Dagger's ergonomic interface is striking. If you have not used Julia before, you should know that parallelism is among the easiest in Julia among the many languages I have worked with. In some cases it is sufficient to use Threads.@threads in front of a for loop, and in others you may only need a lock and some minor adjustments for threads safety. Distributed processing across Julia processes is also quite easy. GPUs are easy to work with as well, and kernels can be written for arbitrary backends using KernelAbstractions.jl.

Dagger's scheduler is really interesting. If you've ever worked in multiprocess parallelism, you know that this means that memory is not shared across the processes in the same way that multithreading is. Moving memory across processes is costly, so it's advantageous to not do so unless you have to.

Dagger has an interesting feature where it is aware of memory transfer costs and will intelligently move data between processes only when it is efficient to do so.

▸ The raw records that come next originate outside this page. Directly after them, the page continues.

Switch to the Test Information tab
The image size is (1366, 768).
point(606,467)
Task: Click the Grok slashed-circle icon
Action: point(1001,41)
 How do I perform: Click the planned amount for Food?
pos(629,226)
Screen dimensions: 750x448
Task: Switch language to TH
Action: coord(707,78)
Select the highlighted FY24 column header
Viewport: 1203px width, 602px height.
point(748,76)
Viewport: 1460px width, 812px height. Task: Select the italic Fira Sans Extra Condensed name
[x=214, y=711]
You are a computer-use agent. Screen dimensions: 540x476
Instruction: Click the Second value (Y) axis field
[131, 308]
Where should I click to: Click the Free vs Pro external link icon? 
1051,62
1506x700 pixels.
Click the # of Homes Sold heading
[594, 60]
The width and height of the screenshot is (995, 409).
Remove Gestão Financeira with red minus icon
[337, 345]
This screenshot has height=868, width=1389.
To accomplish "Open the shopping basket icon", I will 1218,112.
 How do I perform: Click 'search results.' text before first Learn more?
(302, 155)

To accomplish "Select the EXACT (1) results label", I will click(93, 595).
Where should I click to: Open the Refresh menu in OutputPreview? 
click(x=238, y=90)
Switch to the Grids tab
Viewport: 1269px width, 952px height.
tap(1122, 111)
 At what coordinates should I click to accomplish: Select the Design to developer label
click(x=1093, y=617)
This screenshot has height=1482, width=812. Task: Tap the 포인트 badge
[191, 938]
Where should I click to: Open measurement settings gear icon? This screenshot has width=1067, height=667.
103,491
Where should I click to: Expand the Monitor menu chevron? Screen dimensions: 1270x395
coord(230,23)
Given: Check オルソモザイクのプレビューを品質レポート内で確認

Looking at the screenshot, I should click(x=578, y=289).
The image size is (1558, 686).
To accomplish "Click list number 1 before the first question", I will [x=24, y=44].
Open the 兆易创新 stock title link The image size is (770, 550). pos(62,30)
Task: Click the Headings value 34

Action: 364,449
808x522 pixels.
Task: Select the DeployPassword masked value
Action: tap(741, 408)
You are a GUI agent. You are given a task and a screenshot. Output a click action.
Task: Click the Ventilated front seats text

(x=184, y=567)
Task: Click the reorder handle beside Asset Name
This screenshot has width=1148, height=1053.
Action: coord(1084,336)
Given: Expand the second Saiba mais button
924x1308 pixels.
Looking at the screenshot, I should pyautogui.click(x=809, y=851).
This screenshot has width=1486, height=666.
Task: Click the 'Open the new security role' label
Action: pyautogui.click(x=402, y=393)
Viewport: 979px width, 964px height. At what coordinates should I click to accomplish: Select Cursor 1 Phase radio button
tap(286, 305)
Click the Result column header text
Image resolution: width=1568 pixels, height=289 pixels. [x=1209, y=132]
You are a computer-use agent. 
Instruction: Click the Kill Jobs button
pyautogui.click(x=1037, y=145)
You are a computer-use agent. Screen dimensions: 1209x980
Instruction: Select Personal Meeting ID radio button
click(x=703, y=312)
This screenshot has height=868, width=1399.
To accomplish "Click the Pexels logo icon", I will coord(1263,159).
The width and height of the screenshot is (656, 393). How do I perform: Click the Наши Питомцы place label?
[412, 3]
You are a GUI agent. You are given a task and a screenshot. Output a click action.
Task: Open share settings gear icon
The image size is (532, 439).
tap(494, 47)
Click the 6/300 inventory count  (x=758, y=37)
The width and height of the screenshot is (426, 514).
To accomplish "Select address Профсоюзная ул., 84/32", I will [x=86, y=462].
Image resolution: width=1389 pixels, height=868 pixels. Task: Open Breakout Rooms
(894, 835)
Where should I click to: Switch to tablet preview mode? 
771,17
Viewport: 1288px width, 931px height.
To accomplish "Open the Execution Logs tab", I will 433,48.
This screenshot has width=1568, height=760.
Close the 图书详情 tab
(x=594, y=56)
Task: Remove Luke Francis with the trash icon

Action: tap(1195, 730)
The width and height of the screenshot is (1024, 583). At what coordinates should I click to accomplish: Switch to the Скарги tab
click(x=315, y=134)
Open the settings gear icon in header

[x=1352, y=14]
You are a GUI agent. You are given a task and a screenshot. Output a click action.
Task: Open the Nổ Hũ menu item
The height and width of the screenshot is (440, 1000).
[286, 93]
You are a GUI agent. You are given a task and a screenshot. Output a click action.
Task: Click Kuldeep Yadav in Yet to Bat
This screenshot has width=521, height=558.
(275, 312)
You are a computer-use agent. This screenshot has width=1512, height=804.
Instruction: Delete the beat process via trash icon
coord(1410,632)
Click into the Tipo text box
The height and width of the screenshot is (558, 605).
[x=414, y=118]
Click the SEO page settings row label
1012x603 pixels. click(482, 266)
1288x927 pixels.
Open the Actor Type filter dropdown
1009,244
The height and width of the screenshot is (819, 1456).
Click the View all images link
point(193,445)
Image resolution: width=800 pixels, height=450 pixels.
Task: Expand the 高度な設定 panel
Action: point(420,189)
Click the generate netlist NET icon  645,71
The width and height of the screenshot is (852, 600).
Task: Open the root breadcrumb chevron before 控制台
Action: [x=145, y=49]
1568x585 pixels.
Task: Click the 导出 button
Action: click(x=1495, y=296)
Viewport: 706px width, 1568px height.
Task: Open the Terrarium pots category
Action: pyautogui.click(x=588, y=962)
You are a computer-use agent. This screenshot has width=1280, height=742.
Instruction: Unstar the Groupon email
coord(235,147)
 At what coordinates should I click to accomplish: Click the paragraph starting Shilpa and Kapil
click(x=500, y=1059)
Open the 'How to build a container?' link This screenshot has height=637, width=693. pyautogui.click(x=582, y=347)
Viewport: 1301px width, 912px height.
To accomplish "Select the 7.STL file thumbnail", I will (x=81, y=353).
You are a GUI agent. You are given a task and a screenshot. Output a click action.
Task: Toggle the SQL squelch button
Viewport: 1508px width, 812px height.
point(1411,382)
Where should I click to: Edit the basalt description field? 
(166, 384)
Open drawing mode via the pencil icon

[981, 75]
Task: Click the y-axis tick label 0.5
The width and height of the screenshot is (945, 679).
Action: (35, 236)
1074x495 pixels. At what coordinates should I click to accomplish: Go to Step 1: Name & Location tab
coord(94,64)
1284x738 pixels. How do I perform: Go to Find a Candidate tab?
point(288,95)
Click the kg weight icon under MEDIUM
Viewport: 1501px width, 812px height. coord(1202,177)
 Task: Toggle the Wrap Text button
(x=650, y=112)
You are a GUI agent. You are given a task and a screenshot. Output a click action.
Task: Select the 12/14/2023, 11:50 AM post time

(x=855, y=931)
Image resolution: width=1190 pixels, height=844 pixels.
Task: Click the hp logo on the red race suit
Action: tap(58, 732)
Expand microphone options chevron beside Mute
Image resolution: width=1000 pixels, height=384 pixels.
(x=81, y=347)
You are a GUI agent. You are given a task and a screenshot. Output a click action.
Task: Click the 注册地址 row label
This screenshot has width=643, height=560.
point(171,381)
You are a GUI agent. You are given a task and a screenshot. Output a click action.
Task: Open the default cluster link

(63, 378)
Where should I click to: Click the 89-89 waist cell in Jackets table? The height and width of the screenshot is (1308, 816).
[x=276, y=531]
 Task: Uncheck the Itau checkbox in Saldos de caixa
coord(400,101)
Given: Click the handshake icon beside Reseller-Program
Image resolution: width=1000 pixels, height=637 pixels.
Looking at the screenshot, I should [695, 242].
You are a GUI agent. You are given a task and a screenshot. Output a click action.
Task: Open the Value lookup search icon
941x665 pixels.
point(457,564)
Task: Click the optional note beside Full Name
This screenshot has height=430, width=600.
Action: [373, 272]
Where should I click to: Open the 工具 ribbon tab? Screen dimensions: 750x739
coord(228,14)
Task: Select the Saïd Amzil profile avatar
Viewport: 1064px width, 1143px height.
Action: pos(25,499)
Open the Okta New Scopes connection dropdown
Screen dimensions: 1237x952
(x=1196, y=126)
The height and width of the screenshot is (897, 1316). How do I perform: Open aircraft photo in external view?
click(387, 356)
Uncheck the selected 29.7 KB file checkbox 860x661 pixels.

I was pretty blown away by how easy it is to work with this stuff.

Arrays can be easily sharded across resources for distributed compute. Imagine working with massive tables across many machines, each of which is responsible for a sub-block of the matrix. It was easy to work with these.

There's also lots of work going into reducing scheduling overhead, performance, and an extremely cool functionality that resembles a much more ergonomic version of MPI that can help Dagger understand which resources are read-only and which are write-only. You can wait on syncronization points. The feature is still in development but I'm interested in following along.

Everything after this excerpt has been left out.